The morphological characteristics of the Sb₂Se₃ film are a key parameter affecting the PEC performance of Sb₂Se₃ photocathodes. The morphological characteristics can be easily controlled by adjusting the fabrication process. A compact and pinhole-free Sb₂Se₃ photocathode can be fabricated by controlling the cooling speed in a close space sublimation method.²⁰ The fast-cooling process is effective for suppressing the growth kinetics of Sb₂Se₃, resulting in a smooth Sb₂Se₃ film with few pinholes. The different solvents used in the solution process also determine the morphology of the Sb₂Se₃ photocathodes. A combined solution of ethylenediamine (EDA) and 2-mercaptoethanol (2-MER) is advantageous for fabricating a thin and compact Sb₂Se₃ film, whereas, a solution with thioglycolic acid (TGA) and ethanolamine (EA) is suitable to form the nanowire/rod-based Sb₂Se₃ films.²³ In the solution process using the EDA/2-MER solvent, the nanostructured Sb₂Se₃ film can be obtained by controlling the concentration of Se/Sb in the precursor solution.^24,25 On the other hand, the length and diameter of nanowire/rod can be controlled by changing the concentration of TGA/EA and the spin coating iteration.^26,27 In this method, a planar Sb₂Se₃ film with few pinholes is beneficial for improving the charge transport in the Sb₂Se₃ photocathode, whereas a nanowire/rod-based Sb₂Se₃ film is favorable to enhancing light utilization. Therefore, it is crucial to control the morphology of the Sb₂Se₃ film by adjusting the fabrication process parameters to optimize the PEC performance of the Sb₂Se₃ photocathode.

The compositional characteristics of Sb₂Se₃ films are a potential factor affecting on the PEC performance of Sb₂Se₃ photocathodes, as well as their morphological characteristics. Recently, it has been reported that Se-rich Sb₂Se₃ films enhance the efficiency of Sb₂Se₃-based photovoltaic cells because such films have fewer Se vacancies and substitutional defects acting as charge recombination centers.^28,29 However, a reduction in efficiency has been observed in the excessively Se-rich Sb₂Se₃ photovoltaic cells. Thus, these considerations may be applied in photocathodes for PEC water splitting because their basic operation principle is similar to that of photovoltaic cells. Hence, optimal Se-rich Sb₂Se₃ films should be prepared to attain Sb₂Se₃ photocathodes with a high PEC performance.

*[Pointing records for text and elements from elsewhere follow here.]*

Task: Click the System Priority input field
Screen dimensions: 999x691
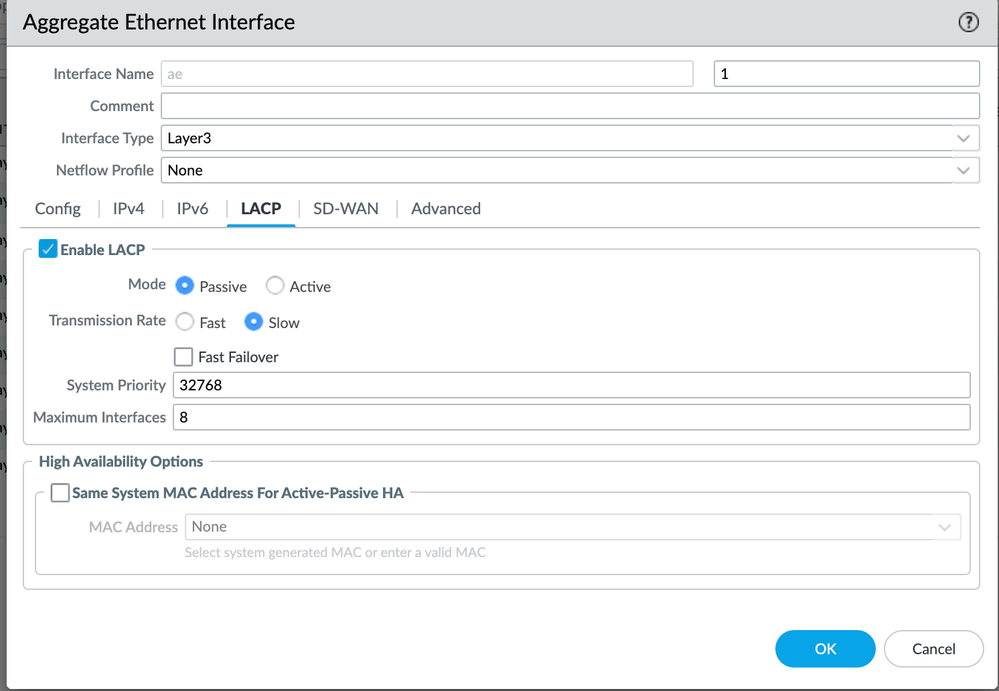Action: pos(570,385)
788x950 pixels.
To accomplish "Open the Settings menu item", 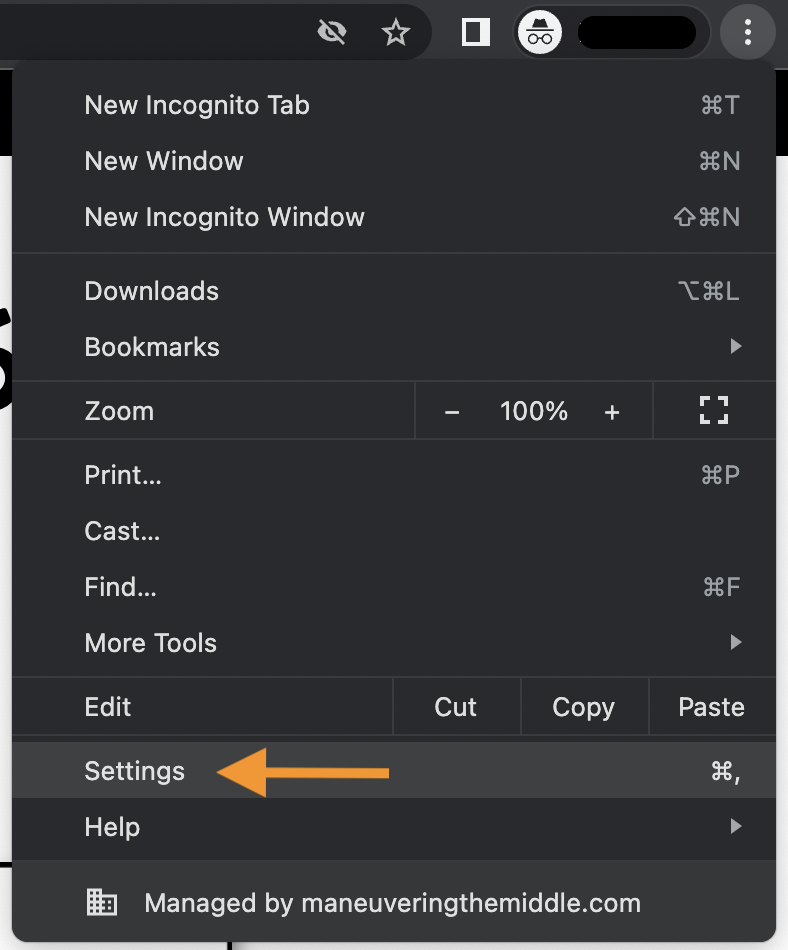I will (x=135, y=771).
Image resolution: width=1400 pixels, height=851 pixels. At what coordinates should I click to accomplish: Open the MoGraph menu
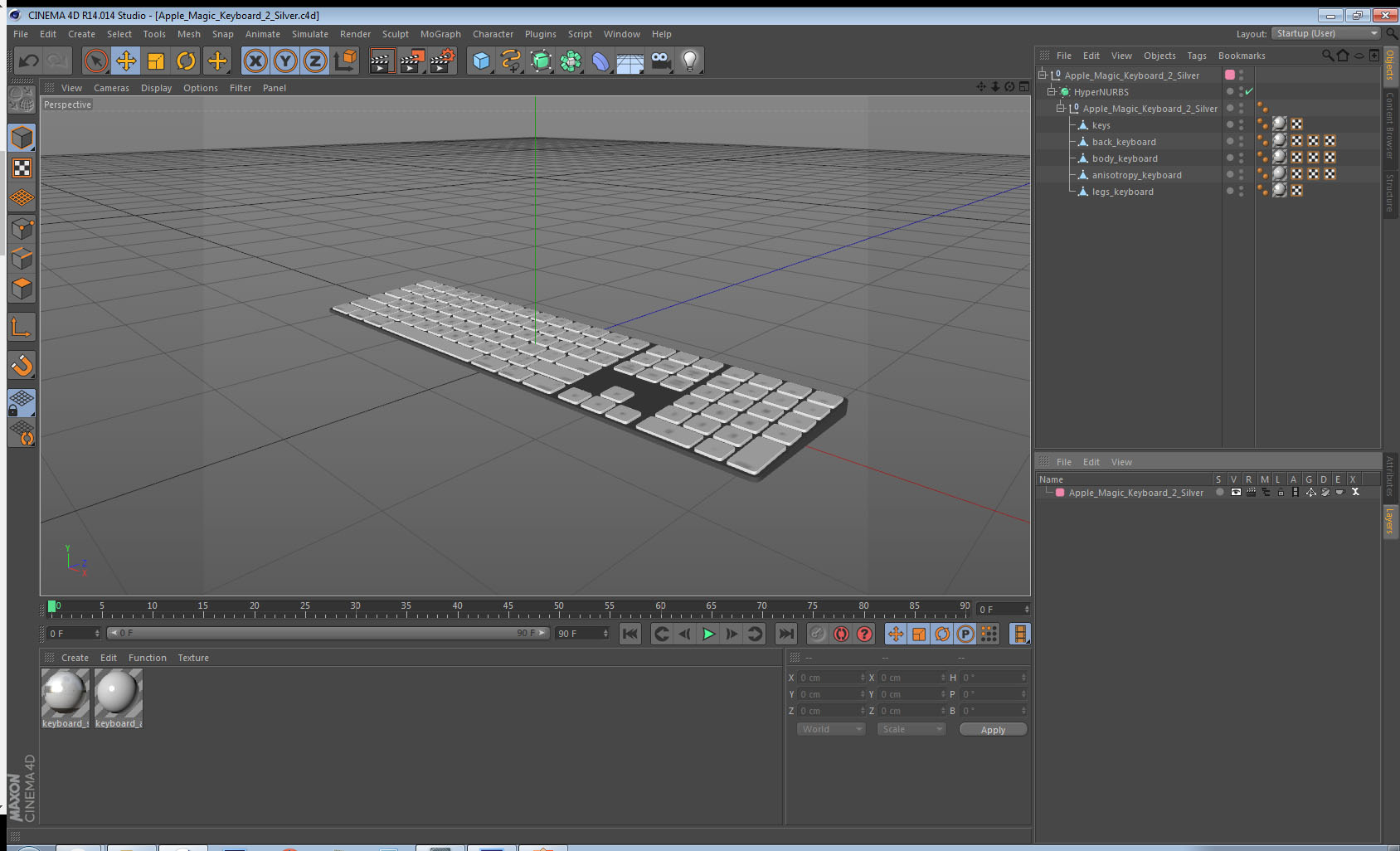440,34
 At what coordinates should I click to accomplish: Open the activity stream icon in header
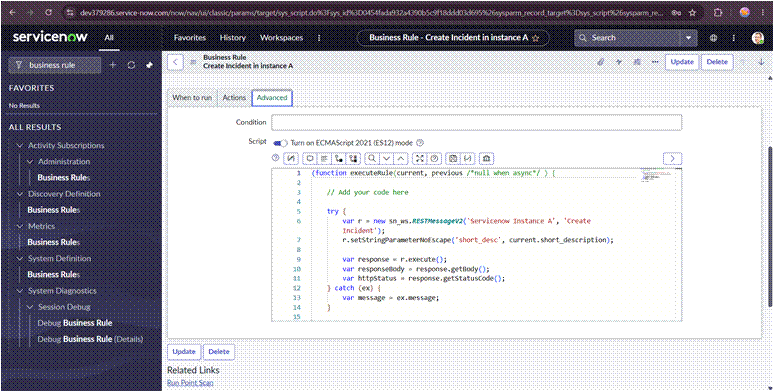point(619,62)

Therefore, in this study, Sb₂Se₃ photocathodes were fabricated using a solution process with EDA and 2-MER as solvents as they allow for easy control of the film composition. The concentration of Se in the precursor solution with a fixed concentration of Sb was gradually increased to obtain the Se-rich Sb₂Se₃ photocathode. Morphological, optical, compositional, and electrochemical analyses were carried out to investigate the effect of the Se-rich Sb₂Se₃ photocathode on the PEC performance depending on the concentration of Se. As a result, the Se-rich Sb₂Se₃ photocathode fabricated using the precursor solution with the optimal concentration of Se showed an improved PEC performance because of the enhanced charge transport, as well as the improved light utilization as a result of the nanostructured morphology.

Experimental details

Preparation of the precursor solution

A precursor solution based on the EDA and 2-MER solvents was prepared using a published method with further modifications.²⁴ Briefly, the precursor solvent was prepared by adding EDA (Sigma-Aldrich, 99.5%, 8 mL) and 2-MER (Sigma-Aldrich, 99%, 2 mL) to a vial. The mixture was left to stand with the molecular sieves (Sigma-Aldrich, bead size of 1.6–2.6 mm) for 1 h to remove moisture. Then, Sb–Se precursor solutions with different molar ratios were obtained by mixing Sb (Sigma-Aldrich, 99.5%) and Se (Sigma-Aldrich, 99.5%) powders in the prepared solvent. To prepare the Se-rich solution, the amount of Se was varied, while that of Sb was fixed. The solution was stirred overnight at 70 °C and 500 rpm on a hot plate for a thorough dissolution. The prepared Sb–Se precursor solution was filtered using a PTFE membrane filter (0.45 μm) to remove the remaining Sb/Se powders before film deposition.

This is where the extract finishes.